Statute of Limitations - Tolling Provision allowing 90 days to Re-file if Dismissed for lack of Jurisdiction Applies to Actions Re-filed in Board of Claims Nelson County Board of Education v. Forte , ___ S.W.3d ___, 2009 WL 3231646 (Ky.App. October 9, 2009), review granted April 14, 2010 (2009-SC-715-D)
KRS 413.270 tolls the statute of limitation where a case is timely filed in the wrong court and dismissed for lack of jurisdiction (or venue), and allows the case to be refiled within 90 days of dismissal. The Court held that this provision applies to a suit filed in Circuit Court and dismissed because of sovereign immunity which was refiled in the Board of Claims.
Decisions regarding benefits are normally reviewed under an arbitrary or capricious standard, meaning that a plan administrator only need offer a reasoned explanation for its decision which is based on the evidence. However, closer scrutiny is required where there is a conflict of interest, which is the case when the decision maker also pays the benefits from its own funds. Where the plan does impart discretion but the decision maker also pays, the Court will employ the arbitrary and capricious standard while considering as a factor the potential conflict of interest. Where the only two factors weighing against the decision are the conflict and the failure to address the Social Security decision to allow disability, the decision to deny disability benefits would be upheld.
An amended complaint claiming that the plaintiff was denied towing referrals in retaliation for bringing a 1983 action based on the bidding process for towing referrals was held to have arisen out of the same transaction or occurrence for purposes of relation back.

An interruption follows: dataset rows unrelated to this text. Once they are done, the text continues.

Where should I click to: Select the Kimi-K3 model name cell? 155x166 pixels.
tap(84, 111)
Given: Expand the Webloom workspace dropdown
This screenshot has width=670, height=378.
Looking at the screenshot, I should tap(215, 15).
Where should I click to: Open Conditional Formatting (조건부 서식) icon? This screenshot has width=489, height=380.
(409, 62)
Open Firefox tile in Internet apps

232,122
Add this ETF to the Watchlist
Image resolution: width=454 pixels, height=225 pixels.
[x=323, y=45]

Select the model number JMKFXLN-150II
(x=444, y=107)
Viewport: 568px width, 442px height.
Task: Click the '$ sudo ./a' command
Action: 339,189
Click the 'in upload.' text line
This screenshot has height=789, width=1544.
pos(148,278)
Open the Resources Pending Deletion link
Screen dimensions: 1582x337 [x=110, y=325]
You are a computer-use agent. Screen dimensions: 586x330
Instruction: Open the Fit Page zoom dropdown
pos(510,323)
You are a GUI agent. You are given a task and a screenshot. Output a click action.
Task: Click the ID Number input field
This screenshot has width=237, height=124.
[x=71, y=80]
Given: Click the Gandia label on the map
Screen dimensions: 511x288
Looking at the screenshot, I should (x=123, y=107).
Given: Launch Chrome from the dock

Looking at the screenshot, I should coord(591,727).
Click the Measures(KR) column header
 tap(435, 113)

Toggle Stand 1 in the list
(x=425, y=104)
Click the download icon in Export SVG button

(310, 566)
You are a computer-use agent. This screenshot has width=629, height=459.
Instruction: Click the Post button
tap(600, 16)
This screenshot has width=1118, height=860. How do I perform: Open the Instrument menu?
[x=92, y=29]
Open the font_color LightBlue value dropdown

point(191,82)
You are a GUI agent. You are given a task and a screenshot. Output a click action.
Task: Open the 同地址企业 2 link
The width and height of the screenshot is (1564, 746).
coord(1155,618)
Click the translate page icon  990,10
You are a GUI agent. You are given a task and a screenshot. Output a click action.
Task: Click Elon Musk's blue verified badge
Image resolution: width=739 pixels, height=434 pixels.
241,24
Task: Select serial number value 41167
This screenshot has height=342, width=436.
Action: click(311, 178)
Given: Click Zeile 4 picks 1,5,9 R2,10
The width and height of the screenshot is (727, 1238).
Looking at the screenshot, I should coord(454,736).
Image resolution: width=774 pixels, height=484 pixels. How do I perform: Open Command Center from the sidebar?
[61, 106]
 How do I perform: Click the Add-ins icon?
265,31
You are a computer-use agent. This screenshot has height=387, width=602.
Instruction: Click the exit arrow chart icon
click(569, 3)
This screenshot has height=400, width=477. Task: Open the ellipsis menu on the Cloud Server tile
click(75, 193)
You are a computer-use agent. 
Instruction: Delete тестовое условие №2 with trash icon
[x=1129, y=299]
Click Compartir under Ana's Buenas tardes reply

In order for a handcuffing claim to survive summary judgment, a plaintiff must offer sufficient evidence to create a genuine issue of material fact that: (1) he or she complained the handcuffs were too tight; (2) the officer ignored those complaints; and (3) the plaintiff experienced “some physical injury” resulting from the handcuffing. Bruising and markings made by handcuffs constitute sufficient injury to raise an issue of fact of excessive force.
The use of force in pushing a detainee’s face into the ground each time she tried to talk after being handcuffed and while lying in a prone position was excessive as a matter of law. It was no defense that the detainee only sustained red marks which did not break the skin, and there was not a blanket de minimus immunity in excessive force cases.
On reconsideration as ordered by the United States Supreme Court under Jones v. Bock, 549 U.S. 199, 127 S. Ct. 910 (2007), a prisoner is not required to plead exhaustion of administrative remedies under the Prisoner Litigation Reform Act. 42 U.S.C. sec. 1997e, et. seq.